The presence of 4 universities (with 3 incubators for start-ups), over 200 research centers and 380 laboratories certainly provides an added value to the territory that boasts 7 innovation poles throughout the territory (> 1500 companies involved). In this framework, the Piedmont Region reaches the third place in terms of Italian productive performance, behind Lazio and Lombardy. Nevertheless, there are still some negative factors, paradoxes and challenges that Piedmont will have to face in order to be a competitive in the future.

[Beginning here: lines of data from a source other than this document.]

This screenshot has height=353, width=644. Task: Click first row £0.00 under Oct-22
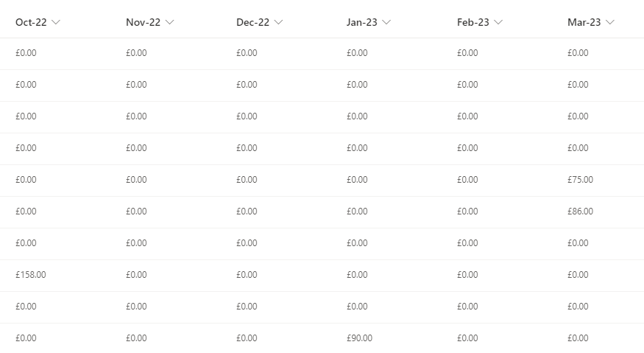pos(26,53)
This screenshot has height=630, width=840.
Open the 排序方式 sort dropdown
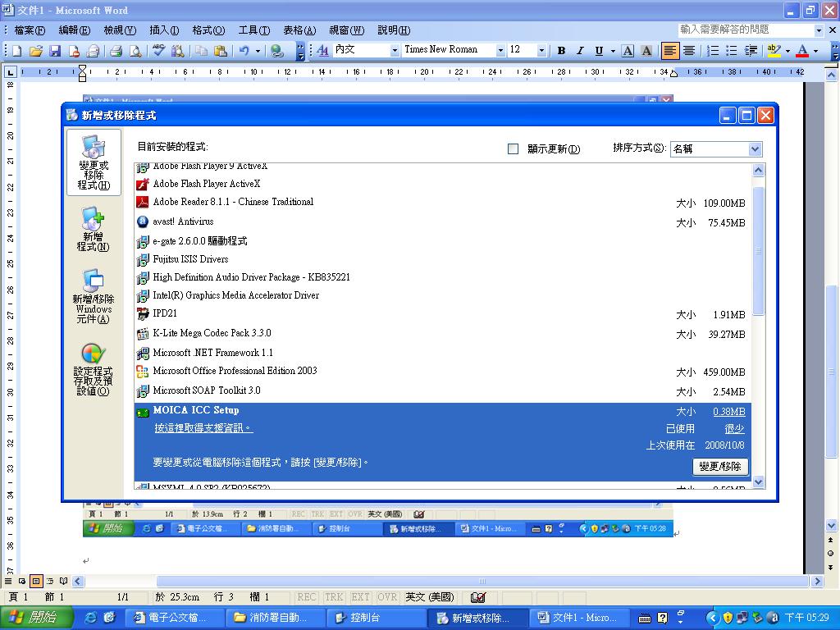[x=756, y=149]
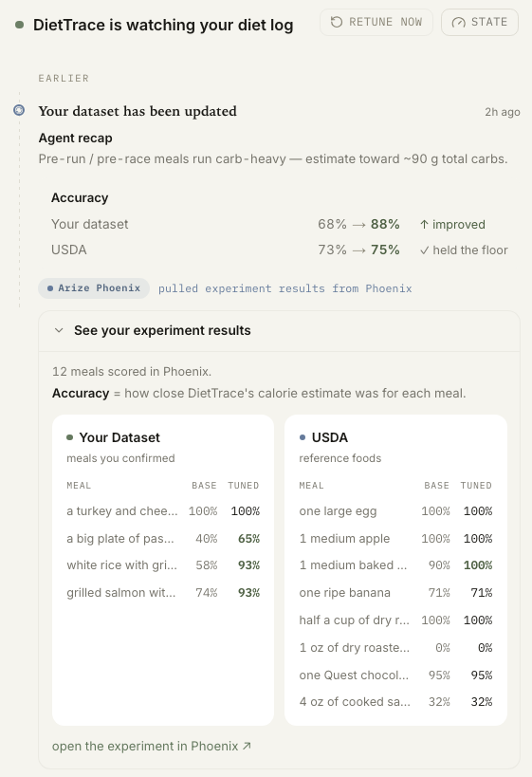The image size is (532, 777).
Task: Click the green status dot beside DietTrace
Action: coord(19,25)

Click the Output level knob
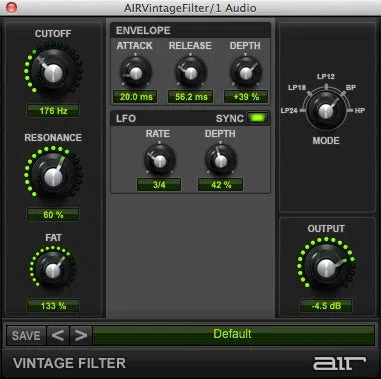(x=326, y=267)
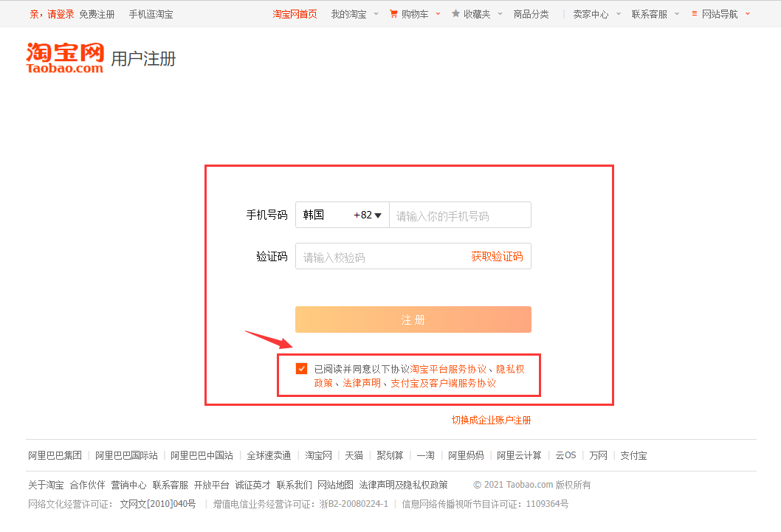781x532 pixels.
Task: Expand the 联系客服 dropdown arrow
Action: (676, 14)
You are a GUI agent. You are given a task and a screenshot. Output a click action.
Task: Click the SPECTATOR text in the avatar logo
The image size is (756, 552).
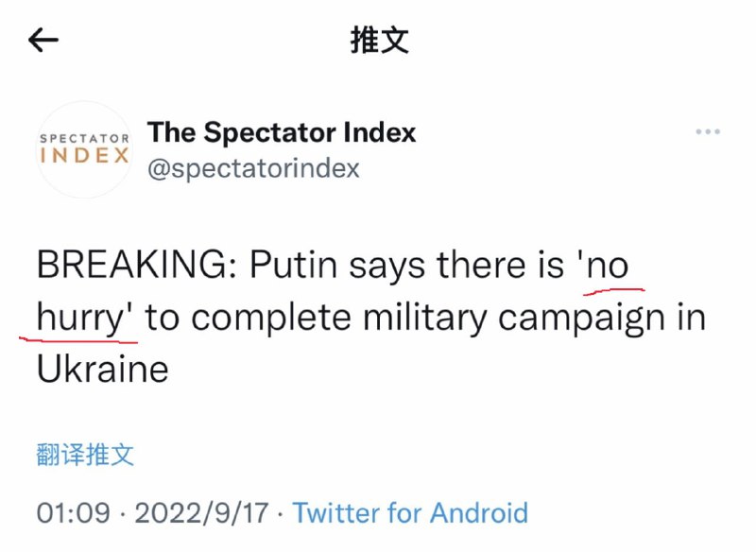[x=84, y=139]
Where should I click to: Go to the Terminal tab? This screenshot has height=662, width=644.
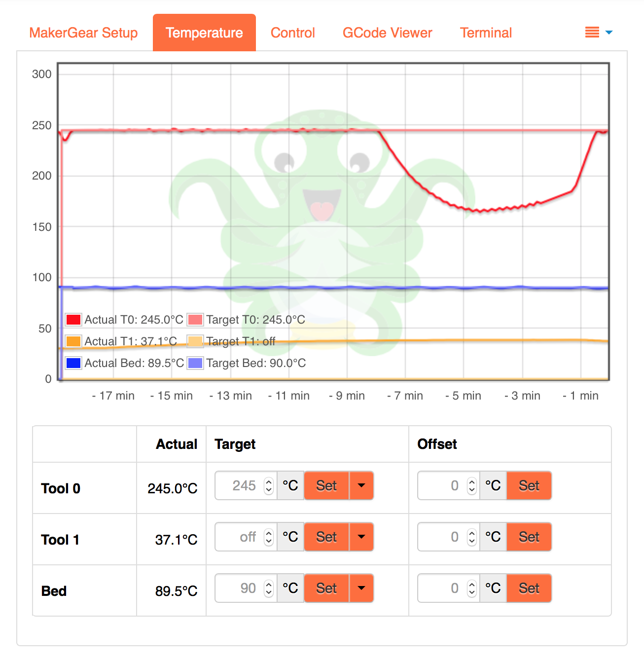[486, 33]
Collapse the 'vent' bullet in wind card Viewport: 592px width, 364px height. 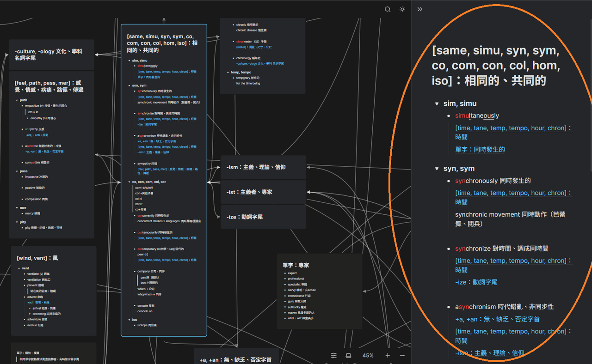pyautogui.click(x=19, y=268)
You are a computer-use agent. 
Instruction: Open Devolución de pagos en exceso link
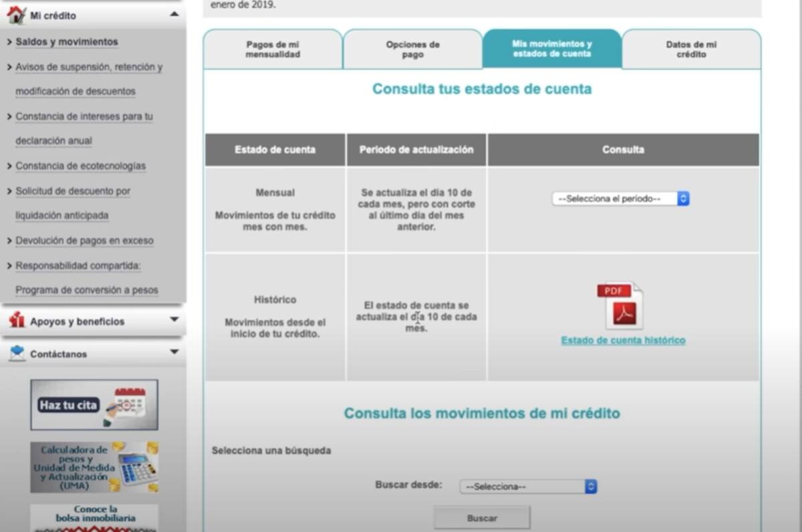84,241
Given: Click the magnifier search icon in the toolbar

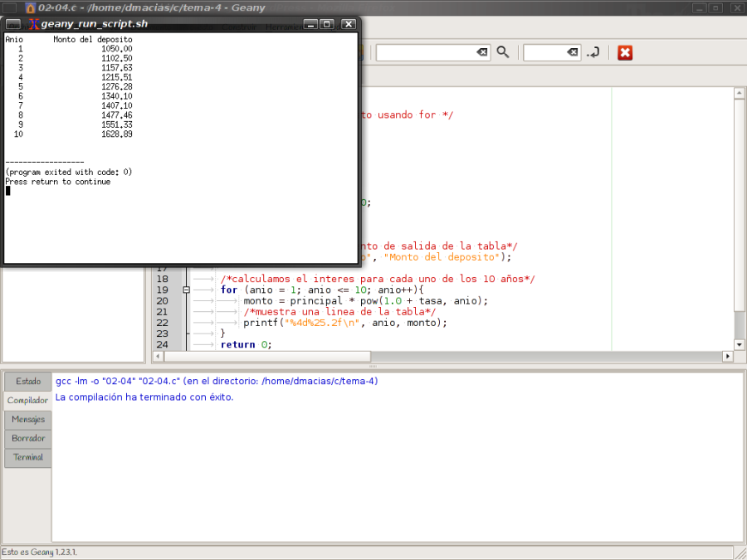Looking at the screenshot, I should point(503,52).
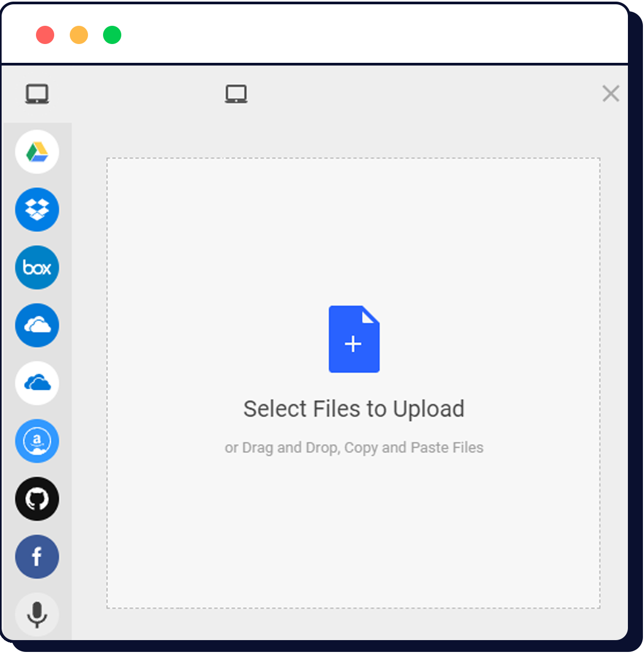Select Amazon Cloud Drive source

(x=36, y=441)
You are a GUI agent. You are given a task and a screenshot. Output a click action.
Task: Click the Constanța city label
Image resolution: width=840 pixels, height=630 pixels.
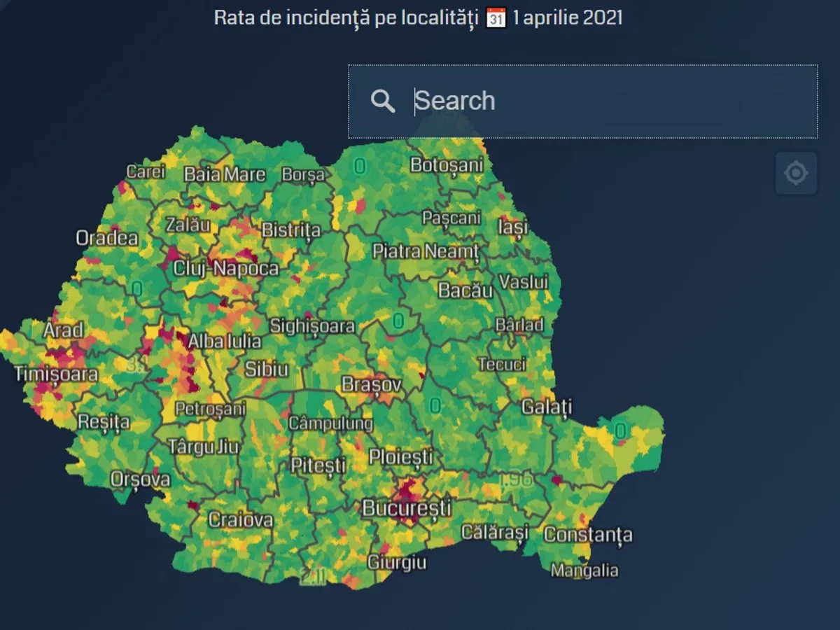(588, 535)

The industrial R&D competences of the companies in the region are quite high and therefore require a high rate of private investments, which in fact turns out to be much higher than the European average. However, these investments do not come with an equally high rate of innovation and performance among companies, especially after the crisis in the manufacturing sector and the industrial transition, that Piedmont is currently facing. As it has been pointed out in the discussion, this peculiarity has many consequences as it involves a low degree of collaboration between the local SMEs that struggle to see around themselves an ecosystem, instead of an environment full of competitors. The SMEs performance provides good internal results but the low level of external collaboration, both among themselves and with the institutions present in the territory, is a huge obstacle for the innovation of local businesses ecosystem. 

It was also highlighted that there is a huge problem of concentration of innovative companies in the urban area of the Metropolitan City of Turin, a phenomenon known as urban polarization. 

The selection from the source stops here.